Copyright © Michael Richmond.
This work is licensed under a Creative Commons License.
Parallax is the apparent shift in position of a nearby object when it is viewed from different locations. Those might be two different observatories on the Earth's surface (as was the case in the famous transits of Venus in the eighteenth and nineteenth centuries), but, in most astronomical applications, are two spots in Earth's orbit around the Sun:
If one knows the value of the baseline distance b, and can measure the parallax angle π
Yes, I know this is confusing. Yes, astronomers back in the old days should have picked a better letter. Sometimes you see the "curly pi" ϖ used to denote this angle, but few font families include it, so the parallax angle is usually written with the ordinary Greek letter π.
then one can use simple geometry to compute the distance to the target object d.
Q: Write a simple formula for d.
Of course, that simple formula ignores many complications. For example,
But one can work around these issues, or at least place constraints on their consequences.
The importance of parallax lies in its fundamental simplicity: we humans understand geometry, and trust it. As long as we can make measurements of the angular displacements over time, we can use the resulting distances with confidence.
There may be minor issues involving corrections for the small shifts of the background reference stars themselves; but if we choose to use galaxies or quasars as the reference sources, we can avoid those completely.
Most important of all, parallax is a direct method of measuring distances. It relies on a single assumed quantity: the astronomical unit (AU) = the distance from Earth to Sun. Back in the 1800s and early 1900s, this was indeed a major issue, and astronomers made great efforts to pin down the value of the AU. But these days, thanks to radar and spacecraft flying through the solar system, we do have a very, very good idea for the size of the AU. For example, the JPL Horizons system uses a value taken from the Planetary and Lunar Ephemerides DE430 and DE431, which list
1 AU = 149597870.700 km
That's ... quite a few signficant figures.

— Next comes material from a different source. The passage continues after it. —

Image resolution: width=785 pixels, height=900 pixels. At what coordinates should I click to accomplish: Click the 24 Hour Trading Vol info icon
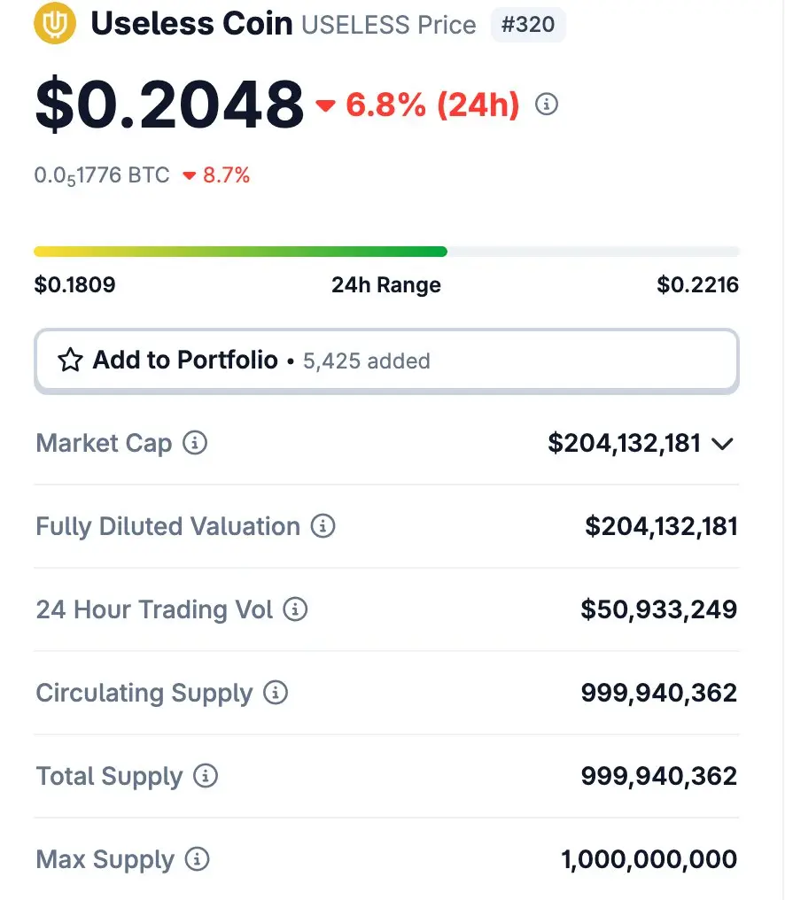(x=295, y=609)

And that's it. Heliocentric parallax does NOT require any assumptions about stellar luminosity or evolution, or the distribution of sizes and colors of stars, or the spectral energy distribution of glowing hydrogen gas.
So, if astronomers can measure a distance via parallax, they will rely on it much more than distances determined by other methods.
In 2002, the asteroid 2002 NY40 flew past the Earth at a distance of less than one million kilometers. I used a telescope at the RIT Observatory in upstate New York to take its picture ...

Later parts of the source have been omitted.